Segment Start: EXCERPT TO READ

Memory cells produced from vaccination with one strain of the flu will not recognise other strains with different antigens.
New vaccines are developed and one is chosen every year that is most effective against the recently circulating influenza virus.
What is active immunity?
Type of immunity you get when your immune system makes its own antibodies after being stimulated by an antigen.
What are the 2 different types of active immunity?
Natural- when you become immune after catching a disease
Artificial- when you become immune after being given a vaccination
What is passive immunity?
Type of immunity you get from being given antibodies made by a different organism and your immune system doesn’t produce any antibodies of its own.
What are the 2 types of passive immunity?
Natural- when a baby becomes immune due to the antibodies it receives from its mother through the placenta and breast milk
Artificial- when you become immune after being injected with antibodies from someone else
What are monoclonal antibodies?
Monoclonal antibodies are antibodies produced from a single group of genetically identical B cells. This means they are all identical in structure.
How can monoclonal antibodies be used to target cancer cells?
Cancer cells have antigens called tumor markers.
Monoclonal antibodies can be made that will bind to the tumor markers.
When the antibodies come into contact with the cancer cells they will bind to the tumor markers.
Means the drug will only accumulate in the body where there are cancer cells.
How can monoclonal antibodies be used for pregnancy tests?
1) Application area contains antibodies for hCG bound to a blue, coloured bead.
2) When urine is applied to the application area any hCG will bind to the antibody on the beads, forming an antigen-antibody complex
3) The urine moves up the stick to the test strip, carrying any beads with it.
4) The test strip contains antibodies in hCG that are immobilised.
5) If there is hCG present the test strip turns blue because the immobilised antibody binds to any hCG. If no hCG is present the beads will pass through the test area without binding to anything and so it won’t go blue
What are the stages of using an ELISA test for HIV?
1) HIV antigen bound to the bottom of the well
2) Plasma sample added. There are antibodies that attach to the HIV, so it is specific to HIV. There are also antibodies present that aren’t specific to HIV.
3) A secondary antibody is added. This secondary body has an attached enzyme
4) A solution is added to the well, which is able to react with the enzyme attached to the secondary antibody and produce a coloured product. If the solution changes colour it indicates that the patient has HIV specific antibodies in their blood and is infected with HIV
What is the structure of a HIV virus?

Segment End: EXCERPT TO READ
Segment Start: SUPPLIED DATA

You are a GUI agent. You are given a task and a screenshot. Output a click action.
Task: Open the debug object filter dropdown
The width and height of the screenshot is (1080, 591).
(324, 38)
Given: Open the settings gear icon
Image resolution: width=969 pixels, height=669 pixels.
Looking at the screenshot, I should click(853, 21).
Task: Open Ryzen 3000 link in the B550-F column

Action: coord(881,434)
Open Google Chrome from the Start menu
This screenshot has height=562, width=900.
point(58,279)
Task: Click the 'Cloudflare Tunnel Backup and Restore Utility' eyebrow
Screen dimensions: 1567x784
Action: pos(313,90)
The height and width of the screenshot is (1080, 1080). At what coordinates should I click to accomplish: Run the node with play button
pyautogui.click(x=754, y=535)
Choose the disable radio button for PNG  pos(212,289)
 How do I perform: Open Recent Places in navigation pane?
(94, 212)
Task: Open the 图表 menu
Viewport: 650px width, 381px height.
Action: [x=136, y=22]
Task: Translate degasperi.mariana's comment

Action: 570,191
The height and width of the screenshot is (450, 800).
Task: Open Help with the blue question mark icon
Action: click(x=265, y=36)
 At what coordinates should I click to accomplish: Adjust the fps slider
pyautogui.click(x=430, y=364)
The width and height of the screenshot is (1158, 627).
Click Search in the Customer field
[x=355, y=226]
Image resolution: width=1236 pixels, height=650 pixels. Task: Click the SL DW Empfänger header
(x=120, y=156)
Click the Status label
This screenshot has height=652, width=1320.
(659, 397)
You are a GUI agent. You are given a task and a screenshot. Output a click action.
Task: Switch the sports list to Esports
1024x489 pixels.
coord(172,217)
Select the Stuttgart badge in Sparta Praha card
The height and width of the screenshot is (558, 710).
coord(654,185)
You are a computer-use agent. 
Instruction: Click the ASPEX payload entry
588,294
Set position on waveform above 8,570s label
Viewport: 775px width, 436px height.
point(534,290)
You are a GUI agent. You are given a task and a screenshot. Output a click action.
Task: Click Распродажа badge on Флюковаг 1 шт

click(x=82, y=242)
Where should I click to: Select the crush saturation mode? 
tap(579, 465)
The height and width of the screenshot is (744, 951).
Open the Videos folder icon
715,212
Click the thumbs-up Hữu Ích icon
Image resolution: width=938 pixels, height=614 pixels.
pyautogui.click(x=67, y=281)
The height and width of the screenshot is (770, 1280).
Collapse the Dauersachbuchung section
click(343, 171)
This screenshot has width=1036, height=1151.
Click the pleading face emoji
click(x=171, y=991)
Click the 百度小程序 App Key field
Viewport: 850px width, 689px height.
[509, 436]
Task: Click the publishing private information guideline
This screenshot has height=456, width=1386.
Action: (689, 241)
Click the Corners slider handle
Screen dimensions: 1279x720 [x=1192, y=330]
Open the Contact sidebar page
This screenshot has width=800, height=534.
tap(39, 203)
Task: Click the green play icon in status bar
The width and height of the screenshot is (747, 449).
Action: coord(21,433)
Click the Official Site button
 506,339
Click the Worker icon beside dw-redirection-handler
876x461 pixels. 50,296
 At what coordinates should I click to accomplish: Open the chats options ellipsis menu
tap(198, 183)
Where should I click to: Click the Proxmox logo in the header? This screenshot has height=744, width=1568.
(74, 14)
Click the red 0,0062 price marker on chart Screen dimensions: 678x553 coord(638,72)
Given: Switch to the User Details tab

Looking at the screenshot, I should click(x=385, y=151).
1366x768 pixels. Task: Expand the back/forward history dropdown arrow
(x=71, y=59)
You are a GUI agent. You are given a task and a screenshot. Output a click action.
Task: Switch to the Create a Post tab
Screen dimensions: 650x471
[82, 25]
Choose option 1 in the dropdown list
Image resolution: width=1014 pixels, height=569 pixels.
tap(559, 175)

Segment End: SUPPLIED DATA

**PROBLEM:** According to the immunity notes, what are monoclonal antibodies produced from? The items come from a different source than the immunity notes.

**YOUR RESPONSE:** A single group of genetically identical B cells.